Good bacteria and fungi can help plants defend themselves against pathogens, acquire essential resources, and become more resilient against stressors such as drought, heat, insects or other pests, soil toxicity and nutrient limitations. Encouraging these organisms with probiotic products could lead to higher yield, obtained using fewer agri-chemicals.
In 2016 Prof. Schmidt’s team published foundational research in Scientific Reports where they demonstrated that inoculation of sugarcane with Burkholderia bacteria resulted in beneficial changes in gene expression, physiology and morphology. Scanning and transmission electron microscopy at Microscopy Australia’s UQ facility were used to examine the bacterial cultures used for the inoculation, and the colonisation of the root surface.

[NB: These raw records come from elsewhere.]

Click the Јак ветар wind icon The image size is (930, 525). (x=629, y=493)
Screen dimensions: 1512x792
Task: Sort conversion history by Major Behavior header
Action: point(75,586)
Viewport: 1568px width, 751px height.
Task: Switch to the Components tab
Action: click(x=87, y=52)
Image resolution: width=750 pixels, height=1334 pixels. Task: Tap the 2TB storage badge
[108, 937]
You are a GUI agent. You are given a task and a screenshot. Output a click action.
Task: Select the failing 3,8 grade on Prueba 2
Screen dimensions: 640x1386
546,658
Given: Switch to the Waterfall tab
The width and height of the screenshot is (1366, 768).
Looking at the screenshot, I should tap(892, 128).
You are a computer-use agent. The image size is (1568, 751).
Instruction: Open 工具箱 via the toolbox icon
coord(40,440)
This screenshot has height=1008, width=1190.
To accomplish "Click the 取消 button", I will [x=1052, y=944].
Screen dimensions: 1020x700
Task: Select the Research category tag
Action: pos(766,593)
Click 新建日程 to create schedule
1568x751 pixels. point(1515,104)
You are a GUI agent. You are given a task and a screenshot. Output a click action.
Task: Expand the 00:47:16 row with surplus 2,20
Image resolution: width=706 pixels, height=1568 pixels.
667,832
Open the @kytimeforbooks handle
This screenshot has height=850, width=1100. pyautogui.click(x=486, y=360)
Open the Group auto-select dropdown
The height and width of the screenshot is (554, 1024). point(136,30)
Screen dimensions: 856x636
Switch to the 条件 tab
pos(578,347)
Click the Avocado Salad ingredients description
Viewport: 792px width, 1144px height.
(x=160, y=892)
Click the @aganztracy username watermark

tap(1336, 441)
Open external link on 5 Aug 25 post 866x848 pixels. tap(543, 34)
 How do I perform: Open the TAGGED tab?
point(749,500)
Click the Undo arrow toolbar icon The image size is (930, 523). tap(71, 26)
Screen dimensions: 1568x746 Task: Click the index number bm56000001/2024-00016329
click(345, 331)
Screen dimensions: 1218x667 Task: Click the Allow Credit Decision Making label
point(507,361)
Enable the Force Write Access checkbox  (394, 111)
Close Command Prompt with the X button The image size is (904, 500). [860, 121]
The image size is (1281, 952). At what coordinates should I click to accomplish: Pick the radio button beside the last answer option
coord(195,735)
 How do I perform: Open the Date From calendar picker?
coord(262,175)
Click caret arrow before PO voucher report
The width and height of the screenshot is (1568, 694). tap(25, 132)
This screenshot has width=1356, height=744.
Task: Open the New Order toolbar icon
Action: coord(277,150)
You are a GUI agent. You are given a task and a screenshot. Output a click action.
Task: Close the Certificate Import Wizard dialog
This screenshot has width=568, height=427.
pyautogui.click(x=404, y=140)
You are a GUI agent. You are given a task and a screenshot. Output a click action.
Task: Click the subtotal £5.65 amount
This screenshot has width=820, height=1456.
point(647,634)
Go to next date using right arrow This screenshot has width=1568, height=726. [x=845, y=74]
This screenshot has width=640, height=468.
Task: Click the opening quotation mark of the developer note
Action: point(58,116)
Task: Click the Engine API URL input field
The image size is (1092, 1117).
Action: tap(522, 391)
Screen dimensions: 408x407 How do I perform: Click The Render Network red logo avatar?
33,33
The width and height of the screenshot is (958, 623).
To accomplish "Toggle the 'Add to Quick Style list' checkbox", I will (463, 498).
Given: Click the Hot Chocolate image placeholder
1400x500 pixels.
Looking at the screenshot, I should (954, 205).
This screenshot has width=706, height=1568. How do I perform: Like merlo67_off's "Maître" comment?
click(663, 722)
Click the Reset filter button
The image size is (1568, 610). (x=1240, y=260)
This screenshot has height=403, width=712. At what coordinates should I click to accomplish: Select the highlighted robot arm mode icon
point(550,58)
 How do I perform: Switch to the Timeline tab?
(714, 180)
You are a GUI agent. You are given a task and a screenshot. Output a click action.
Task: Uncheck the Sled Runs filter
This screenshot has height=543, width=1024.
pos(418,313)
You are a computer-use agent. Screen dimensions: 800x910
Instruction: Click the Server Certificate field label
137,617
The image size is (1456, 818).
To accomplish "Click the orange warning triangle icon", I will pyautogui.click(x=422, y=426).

Discoveries like this have lead to a boom in plant probiotic products. However, there is a lack of know-how of where microbial products are best suited, and where alternative or complementary practices are more effective, such as using composts with rich microbial communities, or improving agronomic practices in the first place. “I would argue that many plant probiotics on sale at present do not deliver the promised benefits, potentially depriving our farmers of genuine products developed and tested with scientific rigour. Companies selling effective products are competing with those who just have a good marketing pitch” says Prof. Schmidt.
This is because in Australia, manufacturers are not currently required to provide evidence that their product can actually help crops. This also raises concerns about biosafety: importers can claim there aren’t pathogens in the bottle, without hard proof.
In response, the UQ researchers are teaming up with industry partners to improve product effectiveness, transparency and, hopefully, regulation in the Australian market through scientific testing of microbial products. Their research challenges the ‘one size fits all’ approach to crop probiotics in Australia, and aims to advance the design of effective crop probiotics.
Recently they tested commercial probiotics at both Wide Bay Seedlings, one of Australia’s largest horticulture nurseries, and at a North Queensland sugarcane farm in collaboration with Herbert Cane Productivity Services Limited (HCPSL). They found that the commercial products either did not help the seedlings, or the microbes wouldn’t take hold in the soil. “Unfortunately, probiotic products do not always deliver on their promises. Scientifically valid experimentation needs more emphasis – that is, in relevant settings, over several years and across multiple regions and soils,” Professor Schmidt says.
Following these experiments, the team is now taking a deeper look at the traits of microbes and their potential applications. “We identified numerous microbes with beneficial traits and are testing them for their potential as crop probiotics. The second line of research is to work out how microbes can best be formulated into efficient products,” Professor Schmidt says. For example, in collaboration with Meat & Livestock Australia, they are exploring naturally occurring, beneficial soil microbes to guide practices that ensure soil fertility to ensure long-term sustainability of grazing lands.
As part of this they are contributing to the Australian Microbiome Initiative, a project to map the ecological community of microorganisms inhabiting Australia to create a unique, publicly accessible reference that will enable planners to better manage our environment. It also aims to reduce Australia’s biosecurity risks and increase awareness of potential agricultural and mineral hazards and opportunities.
Published on: Feb 19, 2021
February 19, 2021